(Pixel coordinate grounding data)
:::::
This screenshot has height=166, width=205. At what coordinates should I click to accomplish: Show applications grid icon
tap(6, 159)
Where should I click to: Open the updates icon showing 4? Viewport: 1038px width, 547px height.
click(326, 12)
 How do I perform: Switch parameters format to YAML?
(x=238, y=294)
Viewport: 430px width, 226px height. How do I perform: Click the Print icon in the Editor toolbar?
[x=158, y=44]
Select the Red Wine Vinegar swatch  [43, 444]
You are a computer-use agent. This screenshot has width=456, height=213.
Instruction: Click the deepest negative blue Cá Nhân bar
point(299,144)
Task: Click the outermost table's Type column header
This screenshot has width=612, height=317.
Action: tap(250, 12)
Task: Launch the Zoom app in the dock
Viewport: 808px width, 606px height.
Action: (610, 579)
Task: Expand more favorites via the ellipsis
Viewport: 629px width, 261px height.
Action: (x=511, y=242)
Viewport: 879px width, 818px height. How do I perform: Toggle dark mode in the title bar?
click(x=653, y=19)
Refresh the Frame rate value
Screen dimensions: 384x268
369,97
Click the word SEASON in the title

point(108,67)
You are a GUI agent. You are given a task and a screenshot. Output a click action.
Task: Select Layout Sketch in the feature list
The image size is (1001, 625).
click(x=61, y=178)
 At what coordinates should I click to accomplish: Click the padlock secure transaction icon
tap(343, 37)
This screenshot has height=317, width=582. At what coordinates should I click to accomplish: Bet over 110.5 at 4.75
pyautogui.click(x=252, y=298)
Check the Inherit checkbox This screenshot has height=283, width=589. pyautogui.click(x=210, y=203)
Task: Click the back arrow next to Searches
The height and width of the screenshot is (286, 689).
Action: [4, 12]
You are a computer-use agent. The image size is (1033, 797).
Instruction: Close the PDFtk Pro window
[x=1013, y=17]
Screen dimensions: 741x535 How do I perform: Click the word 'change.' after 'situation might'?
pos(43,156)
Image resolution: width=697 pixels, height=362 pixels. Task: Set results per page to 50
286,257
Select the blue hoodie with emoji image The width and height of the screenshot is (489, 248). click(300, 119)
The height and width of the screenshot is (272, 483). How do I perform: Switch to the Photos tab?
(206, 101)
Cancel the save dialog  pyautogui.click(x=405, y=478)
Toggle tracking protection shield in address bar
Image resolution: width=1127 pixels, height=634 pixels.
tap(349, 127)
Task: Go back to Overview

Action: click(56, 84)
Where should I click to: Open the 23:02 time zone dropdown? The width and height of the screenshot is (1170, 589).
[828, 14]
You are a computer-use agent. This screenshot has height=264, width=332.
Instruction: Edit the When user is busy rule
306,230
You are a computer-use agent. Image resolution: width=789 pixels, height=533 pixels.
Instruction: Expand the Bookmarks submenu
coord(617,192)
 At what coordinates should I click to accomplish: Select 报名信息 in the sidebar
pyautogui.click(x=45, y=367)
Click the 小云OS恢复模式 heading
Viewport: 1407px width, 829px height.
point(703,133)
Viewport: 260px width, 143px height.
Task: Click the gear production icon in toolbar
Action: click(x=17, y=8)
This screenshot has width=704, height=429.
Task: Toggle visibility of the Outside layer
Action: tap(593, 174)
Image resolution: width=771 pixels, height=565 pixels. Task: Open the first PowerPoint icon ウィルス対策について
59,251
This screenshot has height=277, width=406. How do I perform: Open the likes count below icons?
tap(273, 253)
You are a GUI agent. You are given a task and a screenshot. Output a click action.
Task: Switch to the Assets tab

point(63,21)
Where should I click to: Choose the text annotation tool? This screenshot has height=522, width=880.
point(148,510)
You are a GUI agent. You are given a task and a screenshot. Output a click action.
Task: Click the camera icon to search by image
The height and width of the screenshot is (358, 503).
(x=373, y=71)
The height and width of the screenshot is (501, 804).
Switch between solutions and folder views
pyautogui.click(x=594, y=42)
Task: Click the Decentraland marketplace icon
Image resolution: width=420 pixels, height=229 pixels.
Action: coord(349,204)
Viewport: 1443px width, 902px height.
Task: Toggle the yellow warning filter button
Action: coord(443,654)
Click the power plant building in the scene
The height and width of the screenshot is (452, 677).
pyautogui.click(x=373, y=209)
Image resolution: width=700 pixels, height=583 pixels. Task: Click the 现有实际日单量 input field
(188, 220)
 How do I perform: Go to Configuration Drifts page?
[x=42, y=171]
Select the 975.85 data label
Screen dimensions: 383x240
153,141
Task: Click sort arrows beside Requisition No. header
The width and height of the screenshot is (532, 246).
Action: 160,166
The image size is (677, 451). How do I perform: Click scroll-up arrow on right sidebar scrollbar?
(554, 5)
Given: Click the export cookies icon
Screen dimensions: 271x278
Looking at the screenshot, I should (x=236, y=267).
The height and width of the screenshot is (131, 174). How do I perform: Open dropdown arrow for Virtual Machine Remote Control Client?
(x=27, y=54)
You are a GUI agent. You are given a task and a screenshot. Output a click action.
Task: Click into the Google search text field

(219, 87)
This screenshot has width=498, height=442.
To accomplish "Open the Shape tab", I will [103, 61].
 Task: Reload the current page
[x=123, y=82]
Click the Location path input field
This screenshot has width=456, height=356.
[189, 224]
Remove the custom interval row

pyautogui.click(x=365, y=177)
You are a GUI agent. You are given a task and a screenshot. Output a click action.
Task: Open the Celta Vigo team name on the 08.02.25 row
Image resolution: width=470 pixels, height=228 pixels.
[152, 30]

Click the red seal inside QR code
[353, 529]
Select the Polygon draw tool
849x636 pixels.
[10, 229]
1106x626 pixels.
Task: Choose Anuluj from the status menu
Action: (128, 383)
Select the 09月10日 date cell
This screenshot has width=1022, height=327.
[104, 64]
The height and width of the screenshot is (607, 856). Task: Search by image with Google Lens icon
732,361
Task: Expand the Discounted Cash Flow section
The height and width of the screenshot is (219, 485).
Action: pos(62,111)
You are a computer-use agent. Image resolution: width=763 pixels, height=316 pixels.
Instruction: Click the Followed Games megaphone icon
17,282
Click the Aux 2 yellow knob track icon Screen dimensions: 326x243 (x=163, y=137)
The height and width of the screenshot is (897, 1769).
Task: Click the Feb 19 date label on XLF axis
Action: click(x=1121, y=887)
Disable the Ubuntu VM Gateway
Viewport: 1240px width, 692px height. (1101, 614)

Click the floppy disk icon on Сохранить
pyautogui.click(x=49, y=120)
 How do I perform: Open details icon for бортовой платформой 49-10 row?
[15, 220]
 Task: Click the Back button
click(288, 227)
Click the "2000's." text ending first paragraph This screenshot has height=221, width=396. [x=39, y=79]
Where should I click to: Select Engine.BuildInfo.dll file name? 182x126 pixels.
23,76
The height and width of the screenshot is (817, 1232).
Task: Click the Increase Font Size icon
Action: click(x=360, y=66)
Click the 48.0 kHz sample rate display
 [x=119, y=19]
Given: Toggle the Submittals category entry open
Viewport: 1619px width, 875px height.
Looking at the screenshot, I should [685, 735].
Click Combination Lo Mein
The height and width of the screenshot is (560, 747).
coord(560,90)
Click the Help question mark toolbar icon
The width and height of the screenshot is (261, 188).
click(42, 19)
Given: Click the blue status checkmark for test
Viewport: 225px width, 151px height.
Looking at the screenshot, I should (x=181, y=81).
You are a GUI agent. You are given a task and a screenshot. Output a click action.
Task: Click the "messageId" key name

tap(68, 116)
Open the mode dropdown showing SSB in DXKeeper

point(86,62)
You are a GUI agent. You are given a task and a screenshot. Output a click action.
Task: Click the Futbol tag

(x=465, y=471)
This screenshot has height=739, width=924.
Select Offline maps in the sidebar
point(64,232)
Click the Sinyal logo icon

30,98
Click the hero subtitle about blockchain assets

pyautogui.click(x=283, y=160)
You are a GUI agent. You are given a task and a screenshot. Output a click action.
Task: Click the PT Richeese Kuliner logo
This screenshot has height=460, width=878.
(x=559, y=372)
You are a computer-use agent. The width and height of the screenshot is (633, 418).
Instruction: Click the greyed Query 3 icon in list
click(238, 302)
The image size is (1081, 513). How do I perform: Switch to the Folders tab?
:::::
Return only the part of the records above that opens with the line containing "Image resolution: width=420" and closes with the line containing "This screenshot has width=498, height=442.", ends included.

> **EXERCISE RESULT**
Image resolution: width=420 pixels, height=229 pixels.
Action: coord(349,204)
Viewport: 1443px width, 902px height.
Task: Toggle the yellow warning filter button
Action: coord(443,654)
Click the power plant building in the scene
The height and width of the screenshot is (452, 677).
pyautogui.click(x=373, y=209)
Image resolution: width=700 pixels, height=583 pixels. Task: Click the 现有实际日单量 input field
(188, 220)
 How do I perform: Go to Configuration Drifts page?
[x=42, y=171]
Select the 975.85 data label
Screen dimensions: 383x240
153,141
Task: Click sort arrows beside Requisition No. header
The width and height of the screenshot is (532, 246).
Action: 160,166
The image size is (677, 451). How do I perform: Click scroll-up arrow on right sidebar scrollbar?
(554, 5)
Given: Click the export cookies icon
Screen dimensions: 271x278
Looking at the screenshot, I should (x=236, y=267).
The height and width of the screenshot is (131, 174). How do I perform: Open dropdown arrow for Virtual Machine Remote Control Client?
(x=27, y=54)
You are a GUI agent. You are given a task and a screenshot. Output a click action.
Task: Click into the Google search text field

(219, 87)
This screenshot has width=498, height=442.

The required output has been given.